Staying Tuned to the Challenges and Contradictions of Candy Retailing
Mary Ellen Kuhn
About this time six years ago I was pondering the wisdom of accepting the job I now hold as Confectioner’s editor. I had a few reservations. After a decade spent covering the full spectrum of food industry issues, I was concerned that reporting on only one segment — albeit a sweet one — would be too limiting.
Little did I know! Not only is the confectionery business immensely intriguing, but the fact that candy is distributed across such a broad array of retail channels — way more than your average food or beverage product — makes the process of covering it continually challenging. Then there’s the way that the category itself continues to evolve. After almost six years of watching this business pretty closely, I’ve got a few thoughts about the trends and issues that will be affecting all of us in the months ahead. So here goes.
The line between sweets and snacks will continue to blur. I hear that a number of chocolate/cookie hybrids are in the pipeline for rollout in the next couple of months. And given developments like Hershey’s acquisition of Mauna Loa late last year, I wouldn’t be at all surprised to see more candy and nut combos on supermarket shelves in the future.
More and more candy makers will “get it” on the matter of healthful product positioning. At the recent NCA & ECRM EPPS Candy Marketplace, it was great to see that Simply Lite Foods’ new line of fruit chews and gummies comes with portion packs. Ask almost any dietitian; portion control is the way to go for truly healthful eating. Snack makers already are mining the opportunity for 100-calorie packs in a very big way, and our industry should be doing something similar.
Channel complexity will intensify. As if this business of “channel blurring” could get any more complicated! I’m pretty sure that’s where we’re headed, however.

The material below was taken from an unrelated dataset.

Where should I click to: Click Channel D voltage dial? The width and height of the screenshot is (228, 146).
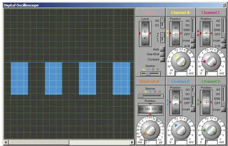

Take the much-pressured supermarket channel alone. Within recent weeks we’ve seen news of chains like Marsh and Wegmans moving their expansive and beautiful “lifestyle” stores into new markets. At the other end of the spectrum, Food Lion has announced the opening of its third Bottom Dollar store. (Love that name!) The stores offer bargain-priced products in a no-frills, but upbeat and inviting environment. Supervalu plans to debut a value-priced organic foods retail outlet in Indianapolis in January, which is certainly an interesting niche given that value pricing has not traditionally been associated with organic foods.
The good news about all this: it means new opportunities for retailers and vendors to merchandise well-targeted niche products. The challenging part: vendors will need to be even sharper and more flexible in order to effectively position products for the increasingly complex array of retailing venues. As I’ve learned over the past six years, this is not a simple business.